2010-03-17 Thread Stephen P. King
Hi Bruno and Fellow Listers,

 

 

   As I have been following this conversation a question
occurred to me, how is a Zombie (as defined by Chalmers et al.) any
different functionally from the notion of other persons (dogs, etc.) that a
Solipsist might have? They seem equivalent, both behaving exactly as a “real
person would” yet having no consciousness or 1-p reality of their own. What
am I missing here?

 

Onward!

 

Stephen P. King

 

 

 

From: everything-list@googlegroups.com
[mailto:everything-l...@googlegroups.com] On Behalf Of Bruno Marchal
Sent: Wednesday, March 17, 2010 1:45 AM
To: everything-list@googlegroups.com
Subject: Re: Jack's partial brain paper

 

 

On 16 Mar 2010, at 19:29, Brent Meeker wrote:





On 3/16/2010 6:03 AM, Stathis Papaioannou wrote: 

On 16 March 2010 20:29, russell standish  
 wrote:
  

I've been following the thread on Jack's partial brains paper,
although I've been too busy to comment.
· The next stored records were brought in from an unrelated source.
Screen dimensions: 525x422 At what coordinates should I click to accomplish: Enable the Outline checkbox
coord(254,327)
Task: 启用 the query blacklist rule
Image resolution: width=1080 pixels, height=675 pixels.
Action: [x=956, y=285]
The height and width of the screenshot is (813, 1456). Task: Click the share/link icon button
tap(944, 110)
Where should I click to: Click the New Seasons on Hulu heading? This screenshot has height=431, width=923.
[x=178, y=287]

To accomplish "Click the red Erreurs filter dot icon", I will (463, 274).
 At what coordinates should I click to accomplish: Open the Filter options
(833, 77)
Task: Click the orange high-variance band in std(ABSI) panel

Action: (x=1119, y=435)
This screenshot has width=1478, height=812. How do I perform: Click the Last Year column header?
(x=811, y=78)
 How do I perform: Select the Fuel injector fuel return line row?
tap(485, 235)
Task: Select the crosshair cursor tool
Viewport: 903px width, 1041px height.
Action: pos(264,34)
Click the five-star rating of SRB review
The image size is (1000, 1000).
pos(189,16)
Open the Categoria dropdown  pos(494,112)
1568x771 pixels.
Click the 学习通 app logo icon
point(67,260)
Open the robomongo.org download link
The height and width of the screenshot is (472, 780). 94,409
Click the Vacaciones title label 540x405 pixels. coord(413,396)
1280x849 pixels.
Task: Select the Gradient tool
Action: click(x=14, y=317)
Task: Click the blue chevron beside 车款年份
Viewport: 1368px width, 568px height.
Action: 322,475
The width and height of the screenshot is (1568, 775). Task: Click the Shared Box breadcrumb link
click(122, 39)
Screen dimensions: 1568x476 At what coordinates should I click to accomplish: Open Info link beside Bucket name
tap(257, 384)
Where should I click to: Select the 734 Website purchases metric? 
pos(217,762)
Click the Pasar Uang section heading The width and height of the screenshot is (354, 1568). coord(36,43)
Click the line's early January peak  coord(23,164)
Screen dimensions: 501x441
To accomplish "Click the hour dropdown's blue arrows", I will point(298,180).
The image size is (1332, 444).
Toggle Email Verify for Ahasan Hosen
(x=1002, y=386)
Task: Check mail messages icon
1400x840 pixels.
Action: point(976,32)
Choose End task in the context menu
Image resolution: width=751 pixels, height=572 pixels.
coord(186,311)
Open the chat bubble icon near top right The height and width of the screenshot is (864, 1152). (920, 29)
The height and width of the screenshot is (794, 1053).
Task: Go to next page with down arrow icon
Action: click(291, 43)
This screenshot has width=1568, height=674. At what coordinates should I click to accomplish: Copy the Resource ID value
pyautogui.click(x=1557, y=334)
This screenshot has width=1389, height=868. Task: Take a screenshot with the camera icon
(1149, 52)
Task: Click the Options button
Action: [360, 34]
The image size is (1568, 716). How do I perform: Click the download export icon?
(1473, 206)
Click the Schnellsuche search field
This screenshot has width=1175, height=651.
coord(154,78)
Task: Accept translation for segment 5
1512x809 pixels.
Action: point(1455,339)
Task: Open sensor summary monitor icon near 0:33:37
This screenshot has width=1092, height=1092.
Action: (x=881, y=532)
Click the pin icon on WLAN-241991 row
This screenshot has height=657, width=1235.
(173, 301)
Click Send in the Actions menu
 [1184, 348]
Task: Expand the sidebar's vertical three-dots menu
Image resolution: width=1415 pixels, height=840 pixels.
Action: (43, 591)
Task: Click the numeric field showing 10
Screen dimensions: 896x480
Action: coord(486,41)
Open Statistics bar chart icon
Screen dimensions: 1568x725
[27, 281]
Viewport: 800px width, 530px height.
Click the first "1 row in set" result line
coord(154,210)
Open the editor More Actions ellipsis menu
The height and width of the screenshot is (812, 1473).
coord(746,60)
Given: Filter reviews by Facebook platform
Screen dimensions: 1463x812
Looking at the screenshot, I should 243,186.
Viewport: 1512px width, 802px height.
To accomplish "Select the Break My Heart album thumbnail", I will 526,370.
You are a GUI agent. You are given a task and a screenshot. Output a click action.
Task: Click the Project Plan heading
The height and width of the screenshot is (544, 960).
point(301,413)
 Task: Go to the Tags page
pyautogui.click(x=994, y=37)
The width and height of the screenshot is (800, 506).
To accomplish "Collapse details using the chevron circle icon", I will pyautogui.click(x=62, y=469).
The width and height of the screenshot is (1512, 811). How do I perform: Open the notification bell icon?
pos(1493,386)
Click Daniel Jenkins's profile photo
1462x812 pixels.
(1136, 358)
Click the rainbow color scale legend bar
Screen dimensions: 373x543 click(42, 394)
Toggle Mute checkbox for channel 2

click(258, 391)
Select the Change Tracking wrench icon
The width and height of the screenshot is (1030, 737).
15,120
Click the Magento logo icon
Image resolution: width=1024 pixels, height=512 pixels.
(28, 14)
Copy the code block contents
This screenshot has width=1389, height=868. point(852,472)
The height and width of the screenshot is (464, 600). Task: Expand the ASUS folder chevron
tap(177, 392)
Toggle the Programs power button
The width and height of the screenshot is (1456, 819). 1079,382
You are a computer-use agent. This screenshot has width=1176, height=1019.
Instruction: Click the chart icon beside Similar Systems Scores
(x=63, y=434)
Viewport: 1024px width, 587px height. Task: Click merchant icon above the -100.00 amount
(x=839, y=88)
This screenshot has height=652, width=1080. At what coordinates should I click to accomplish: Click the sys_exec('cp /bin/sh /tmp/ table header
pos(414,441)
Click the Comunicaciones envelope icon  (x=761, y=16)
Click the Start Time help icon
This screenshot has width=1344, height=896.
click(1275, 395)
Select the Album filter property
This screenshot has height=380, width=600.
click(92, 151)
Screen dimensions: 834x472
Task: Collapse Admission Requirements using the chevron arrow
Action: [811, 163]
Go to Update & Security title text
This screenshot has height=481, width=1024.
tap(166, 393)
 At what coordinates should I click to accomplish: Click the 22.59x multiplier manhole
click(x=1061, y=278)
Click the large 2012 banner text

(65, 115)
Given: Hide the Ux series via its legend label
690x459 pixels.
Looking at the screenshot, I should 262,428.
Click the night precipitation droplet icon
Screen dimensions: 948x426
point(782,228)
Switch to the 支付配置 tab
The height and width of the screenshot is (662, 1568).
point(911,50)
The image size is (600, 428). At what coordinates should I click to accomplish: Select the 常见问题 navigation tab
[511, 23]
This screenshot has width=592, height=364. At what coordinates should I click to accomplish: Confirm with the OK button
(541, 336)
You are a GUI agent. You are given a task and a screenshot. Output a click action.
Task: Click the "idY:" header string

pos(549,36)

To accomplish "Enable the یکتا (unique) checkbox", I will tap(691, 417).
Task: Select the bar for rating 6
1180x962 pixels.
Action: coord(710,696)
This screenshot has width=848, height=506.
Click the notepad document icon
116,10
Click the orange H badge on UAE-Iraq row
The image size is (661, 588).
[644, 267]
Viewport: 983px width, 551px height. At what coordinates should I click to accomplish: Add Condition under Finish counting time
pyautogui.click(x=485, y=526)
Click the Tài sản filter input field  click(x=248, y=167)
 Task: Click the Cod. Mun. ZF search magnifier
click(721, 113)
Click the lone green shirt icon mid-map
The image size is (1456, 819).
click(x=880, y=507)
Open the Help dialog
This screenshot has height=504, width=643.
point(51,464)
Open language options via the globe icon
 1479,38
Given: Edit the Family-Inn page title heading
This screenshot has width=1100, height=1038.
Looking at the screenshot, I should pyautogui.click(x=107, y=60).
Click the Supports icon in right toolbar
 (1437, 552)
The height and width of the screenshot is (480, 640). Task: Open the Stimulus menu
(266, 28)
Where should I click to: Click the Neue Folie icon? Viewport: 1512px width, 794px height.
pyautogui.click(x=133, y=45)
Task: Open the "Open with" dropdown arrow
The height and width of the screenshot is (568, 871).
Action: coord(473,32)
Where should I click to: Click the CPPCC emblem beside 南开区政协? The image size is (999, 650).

I did get a moment to read the
paper this evening, and I was abruptly stopped by a comment on page 2:
 
"On the second hypothesis [Sudden Disappearing Qualia], the
replacement of a single neuron could be responsible for the vanishing
of an entire field of conscious experience. This seems antecedently
implausible, if not entirely bizarre."
 
Why? Why isn't it like the straw that broke the camel's back? When
pulling apart a network, link by link, there will be a link removed
that causes the network to go from being almost fully connected to
being disconnected. It need not be the same link each time, it will
depend on the order in which the links are removed.
 
I made a similar criticism against David Parfitt's Napoleon thought
experiment a couple of years ago on this list - I understand that
fading qualia is a popular intuition, but it just seems wrong to
me. Can anyone give me a convincing reason why the suddenly
disappearing qualia notion is absurd?


Fading qualia would result in a partial zombie, and that concept is
self-contradictory. It means I could be a partial zombie now,
completely blind since waking up this morning, but behaving normally
and unaware that anything unusual had happened. The implications of
this is that zombie vision is just as good as normal vision in every
objective and subjective way, so we may as well say that it is the
same as normal vision. In other words, the qualia can't fade and leave
the behaviour of the brain unchanged.
  


I think this is a dubious argument based on our lack of understanding of
qualia.  Presumably one has many thoughts that do not result in any overt
action.  So if I lost a few neurons (which I do continuously) it might mean
that there are some thoughts I don't have or some associations I don't make,
so eventually I may "fade" to the level of consciousness of my dog.  Is my
dog a "partial zombie"? 

 

A priori the dog is not a zombie at all. It may be like us after taking some
strong psych-active substance, disabling it intellectually. If enough
neurons are disabled, it may lose Löbianity, but not yet necessarliy
consciousness. If even more neurons are disabled, it will lose the ability
to manifest his consciousness relatively to you, and it will be senseless to
attribute him consciousness, but from its own perspective it will be
"another dog" or "another universal machine" in Platonia.

 






I think the question of whether there could be a philosophical zombie is ill
posed because we don't know what is responsible for qualia.  I speculate
that they are tags of importance or value that get attached to perceptions
so that they are stored in short term memory.  Then, because evolution
cannot redesign things, the same tags are used for internal thoughts that
seem important enough to put in memory.  If this is the case then it might
be possible to design a robot which used a different method of evaluating
experience for storage and it would not have qualia like humans - but would
it have some other kind of qualia?  Since we don't know what qualia are in a
third person sense there seems to be no way to answer that.

 

 

If the robot can reason logically and believes in the induction axioms, it
will be Löbian, and the 8 arithmetical hypostases will necessarily apply. In
that case, if you find Theaetetus' theory of knowledge plausible, then it is
plausible that it has a personhood, and its qualia are described by S4Grz1,
X1* and Z1*, whatever the means of storage are used.